Write out each line of the following records word for word, leaving out the pictures.

§

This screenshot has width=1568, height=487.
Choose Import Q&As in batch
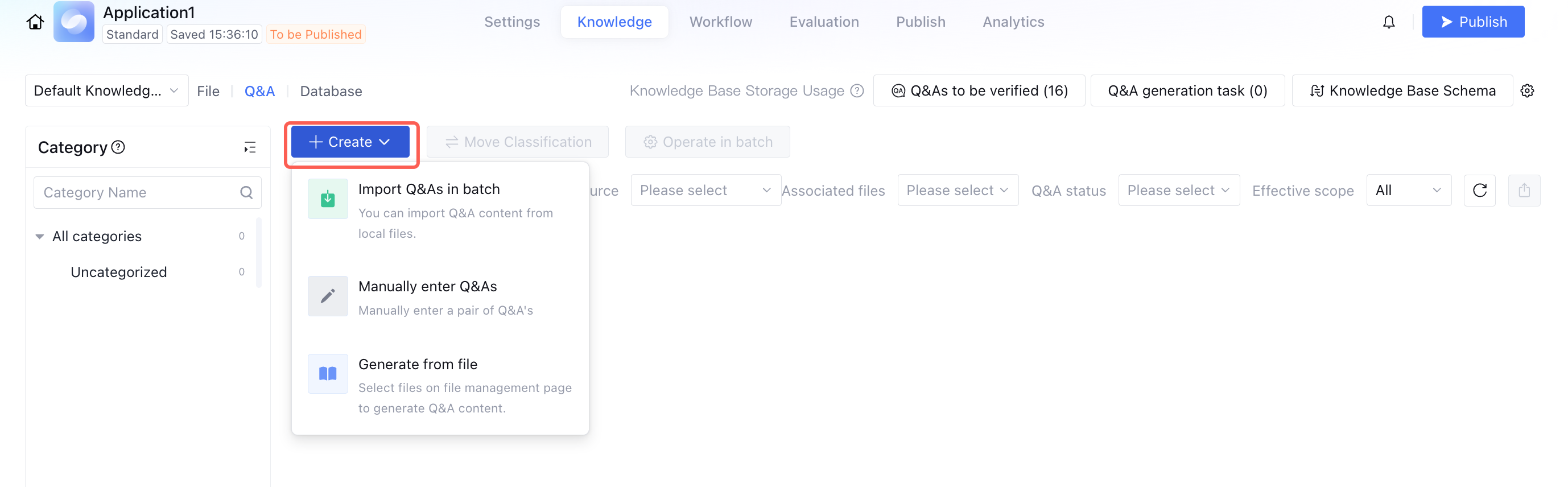[428, 189]
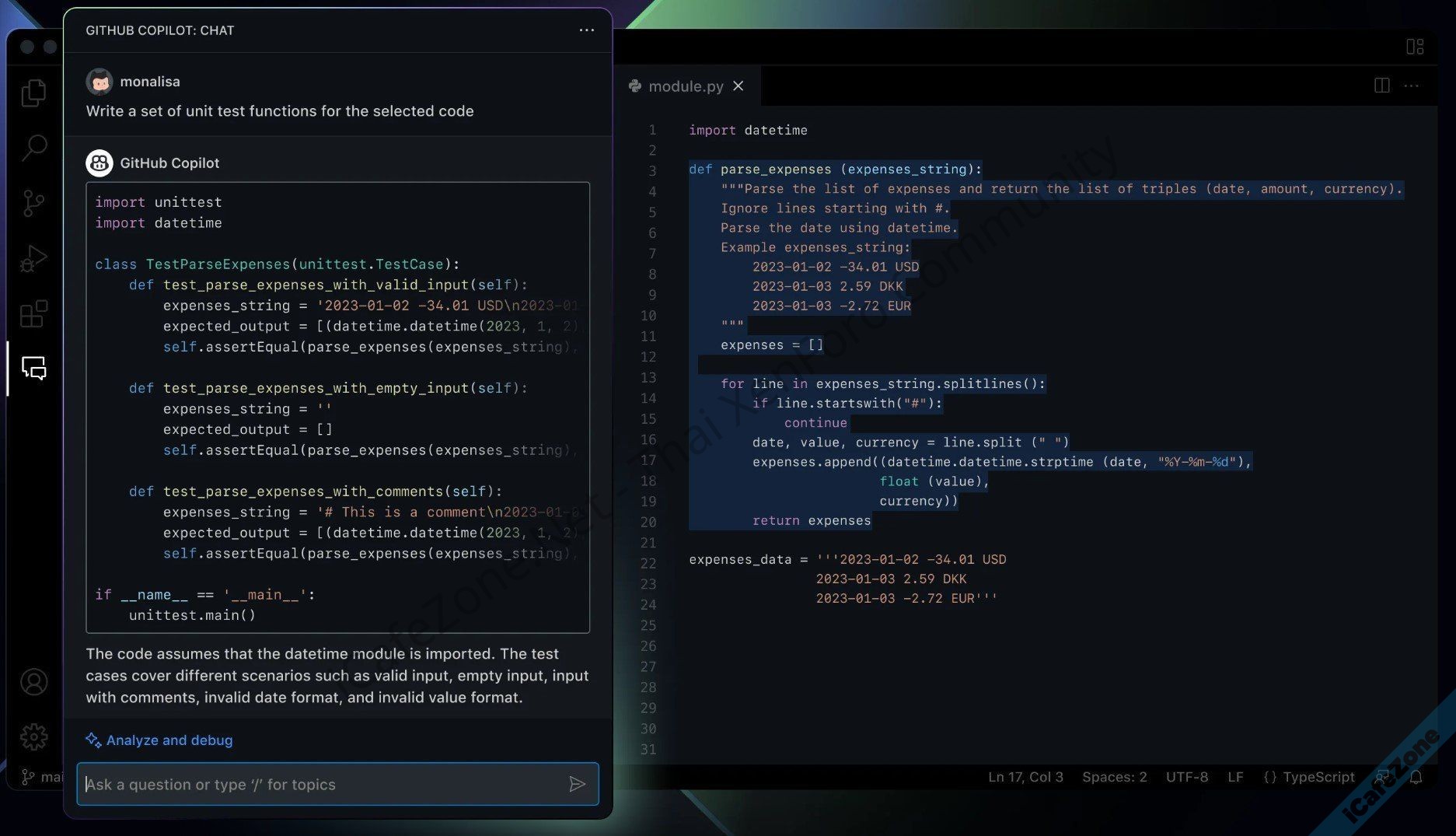Close the module.py tab
Image resolution: width=1456 pixels, height=836 pixels.
tap(738, 86)
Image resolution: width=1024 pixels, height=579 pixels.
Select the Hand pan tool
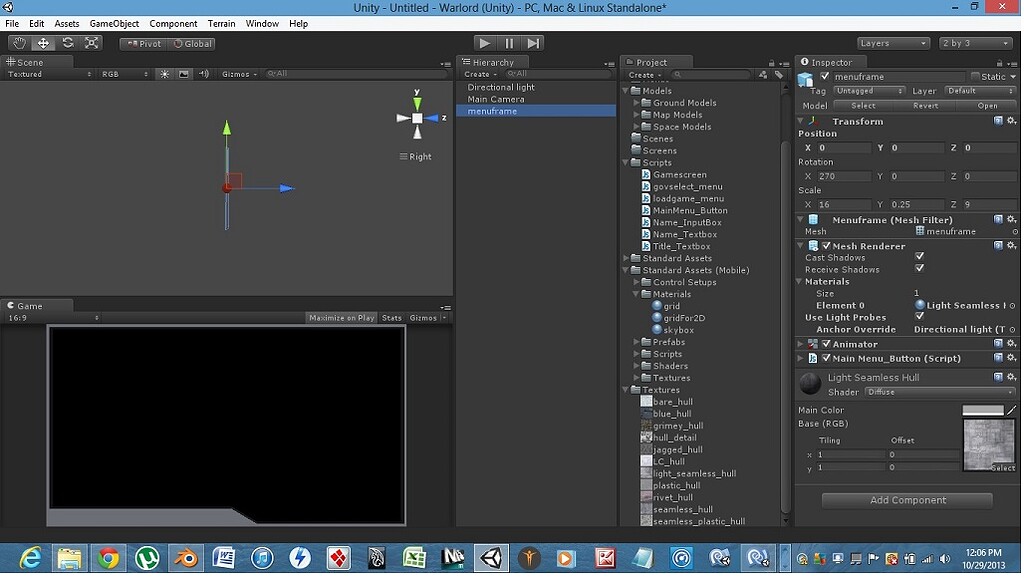[17, 43]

§

Answer to this exercise
This screenshot has width=1568, height=487.
Choose Import Q&As in batch
[428, 189]
Close the module.py tab
Image resolution: width=1456 pixels, height=836 pixels.
tap(738, 86)
Image resolution: width=1024 pixels, height=579 pixels.
Select the Hand pan tool
[17, 43]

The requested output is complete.